As the Liquor Commission noted in a 2012 appeal by the same licensees on another failed bid to allow nudity at their venues, customer demand alone is not sufficient.

“Whilst ‘Dan the Man’, ‘Show me pussy’, ‘Robbo’, ‘Marshy’, ‘Bob’, ‘Jacko’, ‘Swanny’, ‘Fido’, and others may want to see strippers at the hotel based on their signing of the questionnaire, there is nothing before the commission that is capable of establishing that the variation of the licence is in the public interest,” the commission said.

The other difference is that unlike strip clubs or topless bars, which are prohibited from serving alcohol within the euphemistically named “special entertainment zone”, skimpies can serve food and drink.

It gives skimpies a ubiquity that strip clubs lack. Strip clubs are places that people go to consume explicitly sexual entertainment, but a country pub on a skimpies night is just the pub with sexual entertainment tacked on. It’s interchangeable with a meat raffle or a quiz night.

In larger mining towns such as Port Hedland, where the family-friendly Esplanade Hotel offers yoga classes on the same day that the roster for the skimpy barmaid working at the neighbouring Pier Hotel ticks over, that is less of a problem.

Even if women attended these places as a customer, they feel objectified

Prof Donna Chung

But in towns with fewer pubs it can be difficult to avoid.

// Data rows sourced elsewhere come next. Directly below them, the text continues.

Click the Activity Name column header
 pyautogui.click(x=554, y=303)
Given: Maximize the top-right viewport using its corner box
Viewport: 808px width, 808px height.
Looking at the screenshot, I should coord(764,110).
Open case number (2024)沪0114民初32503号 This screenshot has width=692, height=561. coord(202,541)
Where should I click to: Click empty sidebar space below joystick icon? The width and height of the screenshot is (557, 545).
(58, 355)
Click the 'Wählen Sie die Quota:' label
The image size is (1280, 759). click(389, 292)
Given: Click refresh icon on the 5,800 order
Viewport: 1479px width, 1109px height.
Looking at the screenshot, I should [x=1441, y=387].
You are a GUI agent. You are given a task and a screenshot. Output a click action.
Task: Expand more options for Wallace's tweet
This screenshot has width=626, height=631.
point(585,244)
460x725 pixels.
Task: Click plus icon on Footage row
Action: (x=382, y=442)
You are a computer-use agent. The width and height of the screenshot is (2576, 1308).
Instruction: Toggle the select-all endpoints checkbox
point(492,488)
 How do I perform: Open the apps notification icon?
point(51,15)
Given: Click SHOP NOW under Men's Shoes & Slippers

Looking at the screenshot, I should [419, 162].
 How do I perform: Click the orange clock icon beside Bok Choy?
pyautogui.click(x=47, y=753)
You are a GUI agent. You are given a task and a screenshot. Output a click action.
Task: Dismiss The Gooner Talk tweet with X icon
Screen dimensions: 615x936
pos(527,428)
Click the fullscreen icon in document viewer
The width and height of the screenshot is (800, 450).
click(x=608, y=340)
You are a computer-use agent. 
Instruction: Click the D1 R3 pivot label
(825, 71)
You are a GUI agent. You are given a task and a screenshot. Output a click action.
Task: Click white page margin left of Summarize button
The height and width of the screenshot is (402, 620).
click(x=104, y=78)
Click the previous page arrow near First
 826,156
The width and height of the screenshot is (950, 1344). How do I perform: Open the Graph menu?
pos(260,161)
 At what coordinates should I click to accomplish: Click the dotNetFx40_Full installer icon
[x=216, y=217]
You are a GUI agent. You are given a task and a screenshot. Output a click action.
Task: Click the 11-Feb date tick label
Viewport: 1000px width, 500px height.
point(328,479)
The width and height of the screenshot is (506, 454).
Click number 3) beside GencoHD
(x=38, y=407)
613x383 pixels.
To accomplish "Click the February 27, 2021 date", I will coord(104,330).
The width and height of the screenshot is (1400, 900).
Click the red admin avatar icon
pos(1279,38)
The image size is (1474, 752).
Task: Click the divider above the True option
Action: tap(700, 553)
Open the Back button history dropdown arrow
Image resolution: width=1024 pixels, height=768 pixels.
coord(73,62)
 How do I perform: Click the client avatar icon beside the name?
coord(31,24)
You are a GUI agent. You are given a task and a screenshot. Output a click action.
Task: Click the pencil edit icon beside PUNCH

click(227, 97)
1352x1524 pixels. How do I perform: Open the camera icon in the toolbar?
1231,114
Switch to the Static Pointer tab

A women working in the mining industry in WA, who asked to remain anonymous, says she has been taken to skimpies bars by work colleagues because it happened to be the local watering hole. Neither she nor any female colleagues had ever raised a complaint.

Mining has the second highest gender disparity of any industry in Australia, with men making up 86.3% of workers. Like Peggy Olson going to the strip club in Mad Men, the expectation is that women will just go along with it.

Curtin University’s Prof Donna Chung says her concern is not with skimpies themselves but the “highly sexist” culture they represent.

“Pubs have traditionally been quite male-dominated places anyway where women have been quite ostracised,” she says. “Even if women attended these places as a customer, they feel objectified by virtue of being in that sort of place where women in their swimsuits are wandering around serving drinks.”

Chung says skimpies bars adhere to outdated rhetoric around mining or working towns which assumes that men, either single or away from their families, need some form of sexual entertainment. That doesn’t really stack up in an age of internet porn and Netflix, she says, indicating there is a broader underlying culture built up around objectifying women.

“It’s not a private act, it’s a public community of men,” she says.

Bradley Woods, chief executive of the Australian Hotels Association in WA, describes skimpies as an “ancillary entertainment service” catering to male blue-collar workers.

“These venues that do engage skimpies use it to attract and retain certain customers in what is a very difficult economic climate at the moment,” Woods says. “People are choosing to drink at home, they [the bars] are looking for ways to attract people to their venue. The skimpy barmaid is a big part of that.”

Woods says that while it was always a factor in mining towns, the number of suburban pubs offering skimpies usually increased as the economy contracted, in an inverse of George Taylor’s hemline index.

Poker machines are banned in WA in venues other than Perth’s Burswood casino, and options for entertainment services guaranteed to attract customers are limited, Woods says.

“It’s what they are having to do to keep their pub open,” he says. “There is a clientele that will select the venue based on that promise of ancillary entertainment … The guys that are looking for skimpies may not really want to go to the quiz night.”